# Glue in or Screw in points for Field



## jarheadhunter (Jan 9, 2007)

What do you use Glue in points or screw in points for field shooting? Have you ever used hot melt on carbon arrows? I've heard you can get a low temp hot melt in the sewing section at Walmart. Thanks


----------



## VA Vince (Aug 30, 2005)

Yes, use low temp on carboms and walmart has a heck of a deal on low temp. You can get a lifetime supply for like $5. But use only low temp for carbon arrows. I use glue in points, not screw in. Screw in for hunting.


----------



## jarheadhunter (Jan 9, 2007)

I have glue in, but I had 2 points pull out today. I had them in with Goattuff. Just wondering if anyone used screw in points.


----------



## Brown Hornet (Aug 8, 2002)

You can loose screw in points also.....the insert can come loose just like a glue in point.
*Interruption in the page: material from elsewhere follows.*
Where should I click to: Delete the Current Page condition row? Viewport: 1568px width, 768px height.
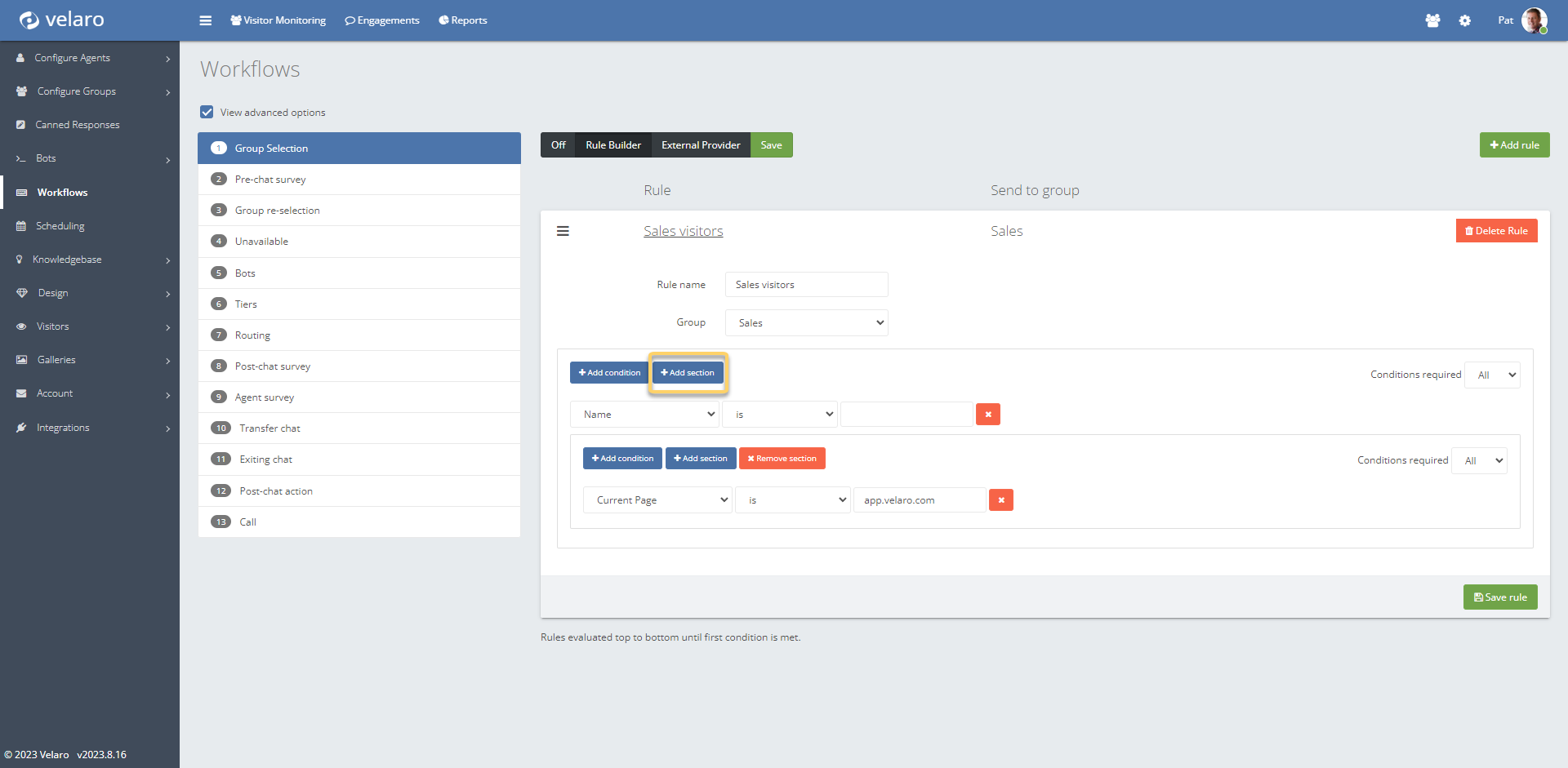click(x=1001, y=500)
Vince and I bout bought the same lifetime supply 

Those super glues are very brittle and can break loose.....I have NEVER and I seriously mean NEVER lost a point I put in with low temp hotmelt from Wally World. That's in aluminum, carbon or aluminum carbon shafts.


----------



## jarheadhunter (Jan 9, 2007)

Thanks BH and Va. Vince. Off to wally world it is!


----------



## IGluIt4U (Sep 22, 2004)

Glue in with hotmelt.. points and bushings both.. works like a champ.. :thumb:


----------



## pragmatic_lee (Jan 19, 2008)

jarheadhunter said:


> Thanks BH and Va. Vince. Off to wally world it is!
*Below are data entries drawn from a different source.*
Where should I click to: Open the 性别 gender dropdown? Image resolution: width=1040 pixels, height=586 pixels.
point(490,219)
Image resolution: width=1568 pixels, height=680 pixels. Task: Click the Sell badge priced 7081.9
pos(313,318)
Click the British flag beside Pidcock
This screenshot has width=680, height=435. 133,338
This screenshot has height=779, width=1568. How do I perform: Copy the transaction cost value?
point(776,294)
Just be sure to clean the inside of your shaft very good before gluing in the point. I wrap a piece of Acetone damp cloth around a small drill bit to clean before gluing - so far, never lost a point.


----------



## south-paaw (Jul 3, 2006)

*uuuuggghhhh !*

started using h-melt. here's the prob... removed three tips and cut shafts down... then reglued... tips came out in target bag. i used hairdrier to keep arrow warm-and pre heated the used tips, but 

seems that i might need to completely clean off the original-old glue before re-gluing..?? any ideas what i didn't do ? i used 91% isopropyl per easton guidleines. the original made arrows have been flawless, no issues with tips coming off; same glue and gun, same prep. any thoughts ??


----------



## kidnutso (Aug 29, 2004)

jarheadhunter said:


> I have glue in, but I had 2 points pull out today. I had them in with Goattuff. Just wondering if anyone used screw in points.


I use inserts with Easton Stainless Steel RPS Target points. They come in a wide size of weights from 50 gr up to 125 gr. I also think they make them that will fit the Navigator shafts.

This allows you to experiment with different weight points much easier than having to glue and unglue glue-in style points. 

It's also a few bucks cheaper too.


----------